The programs are well-established and often funded by outside sources and therefore won’t be directly affected by the state funding cuts. However, the poor economy could make it more difficult for centers to raise funds and university-bred startups to survive once they leave campus, officials say.
Bryan Ritchie, the director of Michigan State University’s Entrepreneurship Network, says he doesn’t think the proposed cuts cuts will hurt his organization because 80 to 90 percent of the network’s funding comes from outside MSU. He does worry that a weak economy might discourage donors from writing checks.
“We continue to grow pretty rapidly, it’s just made it a little tougher to get some the resources we need,” Ritchie says. “Even though it’s been a little bit hard, we’ve been able to get them.”
Judy Johncox, associate vice president for research and technology commercialization at Wayne State University, says there’s still strong interest in university innovation from students and faculty and companies looking to commercialize high tech intellectual property.

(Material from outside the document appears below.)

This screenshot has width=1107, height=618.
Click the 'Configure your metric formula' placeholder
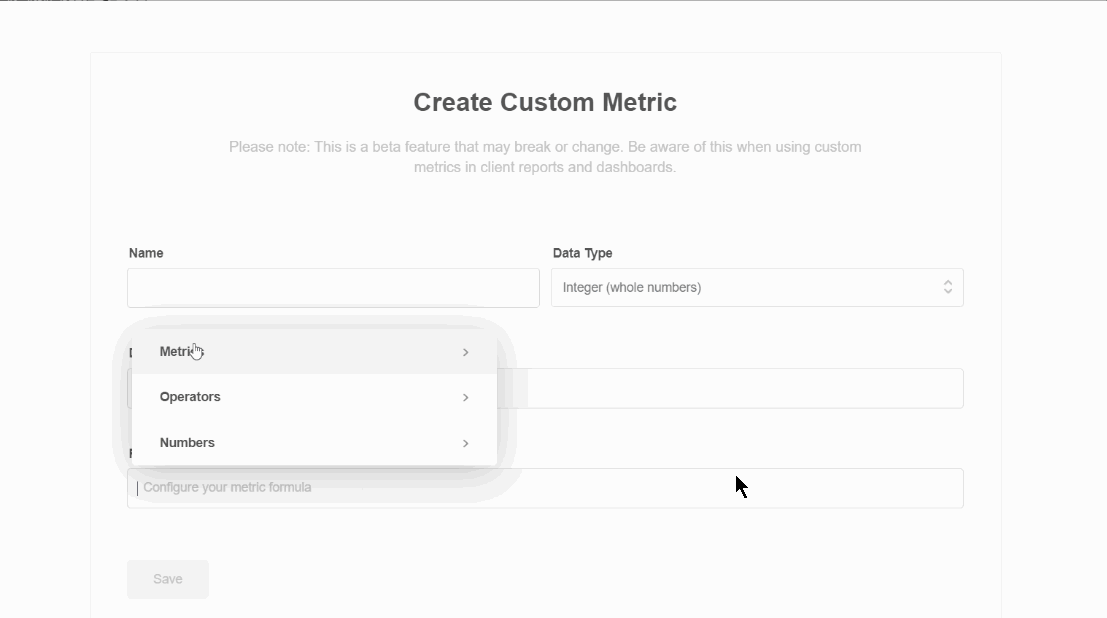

She remains confident any cuts won’t hurt WSU’s efforts to foster an entrepreneurial spirit on campus. But startups that spin out from Michigan universities might have a tougher time staying afloat, she says.
“The cuts to education I don’t think are the issue, I think the economy itself and financial resources to support those companies once they get started is the issue,” she says.
Tim Faley, managing director of the University of Michigan’s Samuel Zell and Robert H. Lurie Institute for Entrepreneurial Studies, says such programs are “beyond the tipping point.”
Like MSU’s Entrepreneurship Network, Wayne State’s Blackstone LaunchPad or his own center, most campus innovation programs are endowed, Faley said.
Perhaps most importantly, Faley says, university officials understand that they can show state legislators how these programs generate jobs and encourage economic development.
“Ten years ago when we were talking about competitiveness and that sort of thing and then you could talk about research,” Faley says. “But now when the whole discussion centers around jobs, then research is too far out, the discussion is really what are you doing to help job creation. Entrepreneurship is a great thing for that.”
Johncox says she expects WSU and other local universities continue to bring entrepreneurial students and university startup leaders to lobby lawmakers. Nevertheless, the schools will feel some pain, she says.
“It is really important that we talk about those successes in an attempt to not have cuts,” she says. “But the state is in an economic crisis and the state’s trying to balance the budget and if we look at how that’s going to happen we know we’re going to get those cuts.”
David Mielke, dean of Eastern Michigan University’s College of Business, says the budget cuts might actually encourage universities to practice what they preach and get creative.
“It forces us to pay much more attention to the markets that we have and to determine what programs are really needed and what programs can drive enrollments,” he says, “and therefore increase our revenues and as a result serve our students much better and serve our employers much better.”